Extracted entries:
++++
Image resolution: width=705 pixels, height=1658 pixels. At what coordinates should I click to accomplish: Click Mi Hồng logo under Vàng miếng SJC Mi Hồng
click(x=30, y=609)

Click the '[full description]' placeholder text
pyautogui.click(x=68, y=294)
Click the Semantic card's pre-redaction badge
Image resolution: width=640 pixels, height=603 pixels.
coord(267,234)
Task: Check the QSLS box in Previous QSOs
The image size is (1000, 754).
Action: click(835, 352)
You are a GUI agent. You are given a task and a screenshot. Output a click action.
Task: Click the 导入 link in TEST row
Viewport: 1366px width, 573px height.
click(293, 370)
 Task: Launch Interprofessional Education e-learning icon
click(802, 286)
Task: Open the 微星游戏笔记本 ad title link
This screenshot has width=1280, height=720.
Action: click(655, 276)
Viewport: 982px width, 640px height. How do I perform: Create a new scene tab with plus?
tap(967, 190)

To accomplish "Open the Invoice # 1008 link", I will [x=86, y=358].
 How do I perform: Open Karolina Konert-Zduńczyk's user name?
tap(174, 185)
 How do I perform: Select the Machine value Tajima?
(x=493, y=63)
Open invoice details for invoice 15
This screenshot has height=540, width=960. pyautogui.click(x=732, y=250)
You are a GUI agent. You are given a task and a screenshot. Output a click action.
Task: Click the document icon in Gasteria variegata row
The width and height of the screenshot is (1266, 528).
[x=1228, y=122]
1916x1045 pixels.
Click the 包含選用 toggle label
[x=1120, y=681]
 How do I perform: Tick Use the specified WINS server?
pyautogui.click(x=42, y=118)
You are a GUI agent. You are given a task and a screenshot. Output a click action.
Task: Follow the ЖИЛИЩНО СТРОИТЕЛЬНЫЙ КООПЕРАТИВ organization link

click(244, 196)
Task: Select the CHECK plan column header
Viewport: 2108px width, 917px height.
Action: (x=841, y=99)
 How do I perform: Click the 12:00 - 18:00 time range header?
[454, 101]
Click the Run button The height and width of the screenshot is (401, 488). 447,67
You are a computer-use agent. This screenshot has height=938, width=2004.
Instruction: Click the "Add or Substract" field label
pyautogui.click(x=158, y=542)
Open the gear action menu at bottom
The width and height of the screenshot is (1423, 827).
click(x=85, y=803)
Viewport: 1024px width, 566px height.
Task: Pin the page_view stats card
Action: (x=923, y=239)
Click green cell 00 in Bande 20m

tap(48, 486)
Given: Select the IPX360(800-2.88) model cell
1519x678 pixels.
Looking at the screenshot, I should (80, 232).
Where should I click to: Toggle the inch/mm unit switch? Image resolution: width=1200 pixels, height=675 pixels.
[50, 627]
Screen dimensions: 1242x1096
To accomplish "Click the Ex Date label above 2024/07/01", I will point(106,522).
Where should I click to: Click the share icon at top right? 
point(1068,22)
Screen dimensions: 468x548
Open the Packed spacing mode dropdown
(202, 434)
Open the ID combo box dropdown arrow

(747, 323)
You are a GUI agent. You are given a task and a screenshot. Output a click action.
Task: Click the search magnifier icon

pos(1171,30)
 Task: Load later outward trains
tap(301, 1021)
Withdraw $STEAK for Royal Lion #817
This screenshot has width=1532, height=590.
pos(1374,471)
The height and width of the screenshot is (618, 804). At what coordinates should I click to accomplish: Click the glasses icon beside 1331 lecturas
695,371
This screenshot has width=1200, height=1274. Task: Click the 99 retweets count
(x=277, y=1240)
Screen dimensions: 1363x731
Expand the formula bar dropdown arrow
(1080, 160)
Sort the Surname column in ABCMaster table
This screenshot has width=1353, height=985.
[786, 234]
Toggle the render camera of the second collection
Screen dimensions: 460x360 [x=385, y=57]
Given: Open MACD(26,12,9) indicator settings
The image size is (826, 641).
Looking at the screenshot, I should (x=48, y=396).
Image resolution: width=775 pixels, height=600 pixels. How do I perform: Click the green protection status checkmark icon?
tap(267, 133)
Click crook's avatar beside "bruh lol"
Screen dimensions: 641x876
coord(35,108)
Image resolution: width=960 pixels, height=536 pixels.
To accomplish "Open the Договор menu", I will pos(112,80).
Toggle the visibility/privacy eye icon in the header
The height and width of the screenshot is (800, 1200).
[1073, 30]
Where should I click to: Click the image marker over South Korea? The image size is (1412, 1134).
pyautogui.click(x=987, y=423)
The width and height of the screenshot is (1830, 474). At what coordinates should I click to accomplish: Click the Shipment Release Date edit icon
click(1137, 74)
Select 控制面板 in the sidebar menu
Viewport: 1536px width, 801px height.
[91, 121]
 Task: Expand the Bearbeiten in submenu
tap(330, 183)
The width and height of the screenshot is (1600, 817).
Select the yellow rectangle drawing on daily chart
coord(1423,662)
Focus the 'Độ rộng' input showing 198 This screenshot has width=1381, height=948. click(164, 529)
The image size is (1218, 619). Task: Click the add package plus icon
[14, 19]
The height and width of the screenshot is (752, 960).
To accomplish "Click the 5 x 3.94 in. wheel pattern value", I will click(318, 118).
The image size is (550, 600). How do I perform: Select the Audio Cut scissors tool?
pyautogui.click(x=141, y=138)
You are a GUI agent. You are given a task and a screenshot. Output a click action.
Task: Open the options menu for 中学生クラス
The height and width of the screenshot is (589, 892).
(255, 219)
++++
What this task involves:
Word for word, copy the listing above in its entirety.

Finished exercise:
Image resolution: width=705 pixels, height=1658 pixels. At what coordinates should I click to accomplish: Click Mi Hồng logo under Vàng miếng SJC Mi Hồng
click(x=30, y=609)

Click the '[full description]' placeholder text
pyautogui.click(x=68, y=294)
Click the Semantic card's pre-redaction badge
Image resolution: width=640 pixels, height=603 pixels.
coord(267,234)
Task: Check the QSLS box in Previous QSOs
The image size is (1000, 754).
Action: click(835, 352)
You are a GUI agent. You are given a task and a screenshot. Output a click action.
Task: Click the 导入 link in TEST row
Viewport: 1366px width, 573px height.
click(293, 370)
 Task: Launch Interprofessional Education e-learning icon
click(802, 286)
Task: Open the 微星游戏笔记本 ad title link
This screenshot has width=1280, height=720.
Action: click(655, 276)
Viewport: 982px width, 640px height. How do I perform: Create a new scene tab with plus?
tap(967, 190)

To accomplish "Open the Invoice # 1008 link", I will [x=86, y=358].
 How do I perform: Open Karolina Konert-Zduńczyk's user name?
tap(174, 185)
 How do I perform: Select the Machine value Tajima?
(x=493, y=63)
Open invoice details for invoice 15
This screenshot has height=540, width=960. pyautogui.click(x=732, y=250)
You are a GUI agent. You are given a task and a screenshot. Output a click action.
Task: Click the document icon in Gasteria variegata row
The width and height of the screenshot is (1266, 528).
[x=1228, y=122]
1916x1045 pixels.
Click the 包含選用 toggle label
[x=1120, y=681]
 How do I perform: Tick Use the specified WINS server?
pyautogui.click(x=42, y=118)
You are a GUI agent. You are given a task and a screenshot. Output a click action.
Task: Follow the ЖИЛИЩНО СТРОИТЕЛЬНЫЙ КООПЕРАТИВ organization link

click(244, 196)
Task: Select the CHECK plan column header
Viewport: 2108px width, 917px height.
Action: (x=841, y=99)
 How do I perform: Click the 12:00 - 18:00 time range header?
[454, 101]
Click the Run button The height and width of the screenshot is (401, 488). 447,67
You are a computer-use agent. This screenshot has height=938, width=2004.
Instruction: Click the "Add or Substract" field label
pyautogui.click(x=158, y=542)
Open the gear action menu at bottom
The width and height of the screenshot is (1423, 827).
click(x=85, y=803)
Viewport: 1024px width, 566px height.
Task: Pin the page_view stats card
Action: (x=923, y=239)
Click green cell 00 in Bande 20m

tap(48, 486)
Given: Select the IPX360(800-2.88) model cell
1519x678 pixels.
Looking at the screenshot, I should (80, 232).
Where should I click to: Toggle the inch/mm unit switch? Image resolution: width=1200 pixels, height=675 pixels.
[50, 627]
Screen dimensions: 1242x1096
To accomplish "Click the Ex Date label above 2024/07/01", I will point(106,522).
Where should I click to: Click the share icon at top right? 
point(1068,22)
Screen dimensions: 468x548
Open the Packed spacing mode dropdown
(202, 434)
Open the ID combo box dropdown arrow

(747, 323)
You are a GUI agent. You are given a task and a screenshot. Output a click action.
Task: Click the search magnifier icon

pos(1171,30)
 Task: Load later outward trains
tap(301, 1021)
Withdraw $STEAK for Royal Lion #817
This screenshot has width=1532, height=590.
pos(1374,471)
The height and width of the screenshot is (618, 804). At what coordinates should I click to accomplish: Click the glasses icon beside 1331 lecturas
695,371
This screenshot has width=1200, height=1274. Task: Click the 99 retweets count
(x=277, y=1240)
Screen dimensions: 1363x731
Expand the formula bar dropdown arrow
(1080, 160)
Sort the Surname column in ABCMaster table
This screenshot has width=1353, height=985.
[786, 234]
Toggle the render camera of the second collection
Screen dimensions: 460x360 [x=385, y=57]
Given: Open MACD(26,12,9) indicator settings
The image size is (826, 641).
Looking at the screenshot, I should (x=48, y=396).
Image resolution: width=775 pixels, height=600 pixels. How do I perform: Click the green protection status checkmark icon?
tap(267, 133)
Click crook's avatar beside "bruh lol"
Screen dimensions: 641x876
coord(35,108)
Image resolution: width=960 pixels, height=536 pixels.
To accomplish "Open the Договор menu", I will pos(112,80).
Toggle the visibility/privacy eye icon in the header
The height and width of the screenshot is (800, 1200).
[1073, 30]
Where should I click to: Click the image marker over South Korea? The image size is (1412, 1134).
pyautogui.click(x=987, y=423)
The width and height of the screenshot is (1830, 474). At what coordinates should I click to accomplish: Click the Shipment Release Date edit icon
click(1137, 74)
Select 控制面板 in the sidebar menu
Viewport: 1536px width, 801px height.
[91, 121]
 Task: Expand the Bearbeiten in submenu
tap(330, 183)
The width and height of the screenshot is (1600, 817).
Select the yellow rectangle drawing on daily chart
coord(1423,662)
Focus the 'Độ rộng' input showing 198 This screenshot has width=1381, height=948. click(164, 529)
The image size is (1218, 619). Task: Click the add package plus icon
[14, 19]
The height and width of the screenshot is (752, 960).
To accomplish "Click the 5 x 3.94 in. wheel pattern value", I will click(318, 118).
The image size is (550, 600). How do I perform: Select the Audio Cut scissors tool?
pyautogui.click(x=141, y=138)
You are a GUI agent. You are given a task and a screenshot. Output a click action.
Task: Open the options menu for 中学生クラス
The height and width of the screenshot is (589, 892).
(255, 219)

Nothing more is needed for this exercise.